Strand V, Tugwell P, Bombardier C, Maetzel A, Crawford B, Dorrier C, Thompson A, Wells G. · University of Toronto, Ontario, Canada. · Arthritis Rheum. · Pubmed #10513801 links to  free full text

Abstract: OBJECTIVE: To assess the efficacy of leflunomide or methotrexate compared with placebo in improving function and health-related quality of life in patients with active rheumatoid arthritis (RA), and to examine correlations between response status (as defined by the American College of Rheumatology [ACR] response criteria) and improvement in these measures. METHODS: This 52-week, multicenter, doubleblind, controlled trial compared responses to the Health Assessment Questionnaire (HAQ), modified Health Assessment Questionnaire (MHAQ), Problem Elicitation Technique (PET), Medical Outcomes Study Short Form 36 (SF-36), and questions regarding work productivity among 3 treatment groups (leflunomide, methotrexate, and placebo). Improvement in the PET top 5 and SF-36 scales and component scores were compared with ACR response rates. RESULTS: Clinically meaningful and statistically significant (P<0.0001) improvement in measures of function and heath-related quality of life (MHAQ scores, all scales and disability index of the HAQ, weighted top 5 score of the PET, 5 of 8 scales and physical component score of the SF-36, and work productivity) was seen during treatment with leflunomide in comparison with placebo. Methotrexate administration resulted in significant improvements (P<0.05) in comparison with placebo in the MHAQ scores, HAQ disability index, weighted top 5 score of the PET, physical component score of the SF-36, and bodily pain scale.

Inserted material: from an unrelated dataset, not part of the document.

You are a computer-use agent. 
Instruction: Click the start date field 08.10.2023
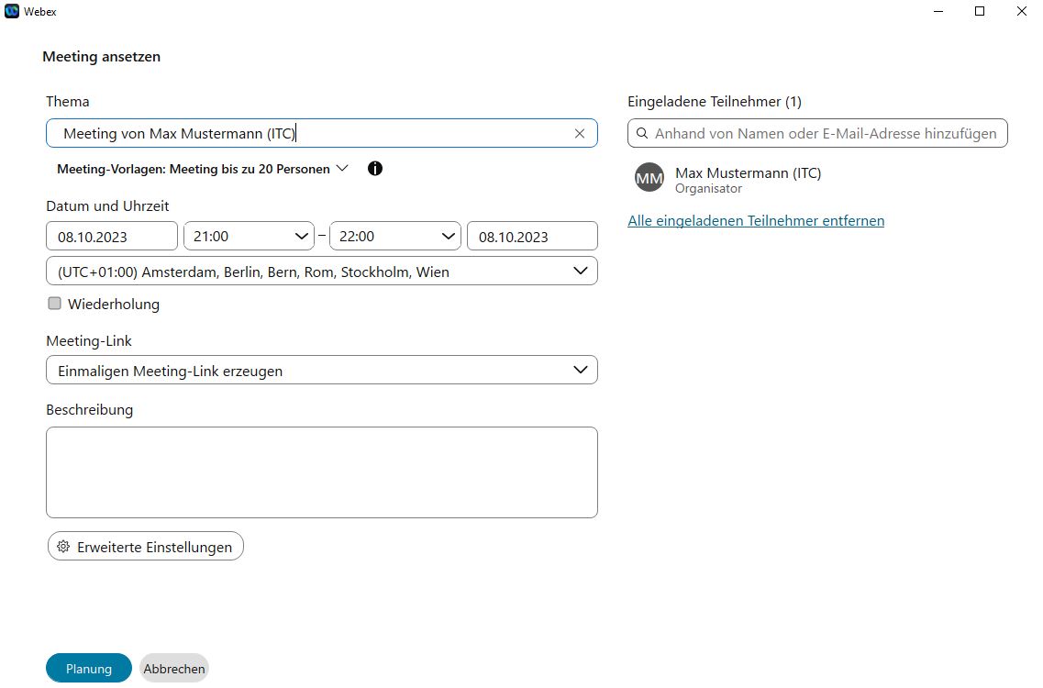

Compared with methotrexate, leflunomide administration resulted in significantly (P<0.01) more improvement in the MHAQ scores, 5 of 8 scales and disability index of the HAQ, weighted top 5 score of the PET, and 2 of 8 scales and physical component score of the SF-36. Improvements in the PET score, SF-36 physical component score, and work productivity correlated with the ACR responder rates of > or =20% and > or =50% improvement. CONCLUSION: Significant improvements in function and health-related quality of life occurred in patients with RA during treatment with leflunomide or methotrexate. These findings were clinically meaningful and correlated with the ACR response status.